TASK DATA:
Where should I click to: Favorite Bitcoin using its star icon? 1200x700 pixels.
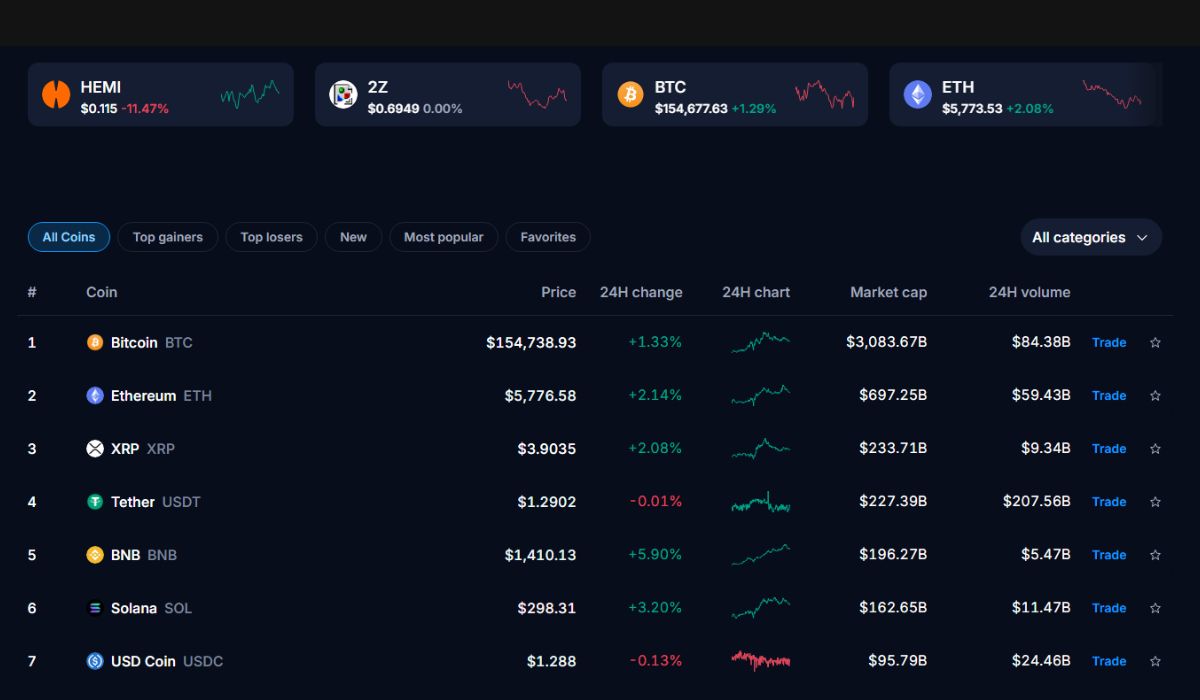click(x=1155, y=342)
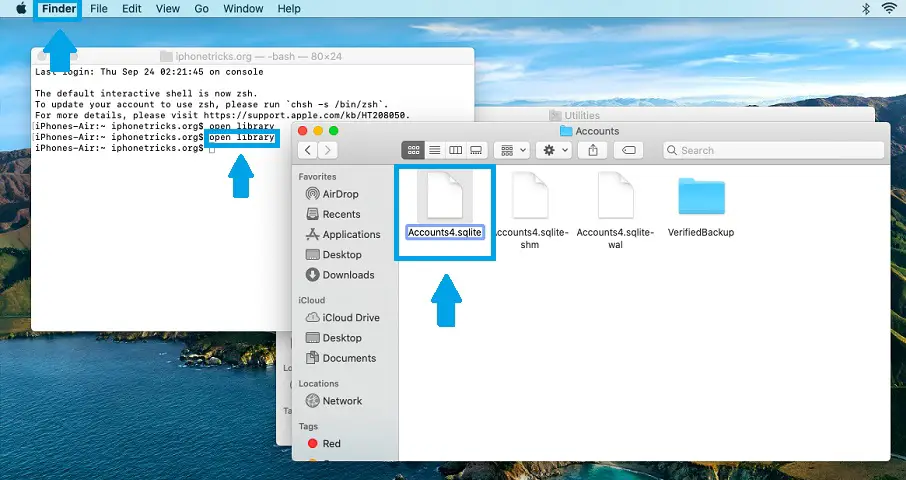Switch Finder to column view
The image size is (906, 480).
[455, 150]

STATED TASK:
Return all of the entries above verbatim, leaving the pictures out.

TASK SOLUTION:
Where should I click to: Favorite Bitcoin using its star icon? 1200x700 pixels.
click(x=1155, y=342)
Switch Finder to column view
The image size is (906, 480).
[455, 150]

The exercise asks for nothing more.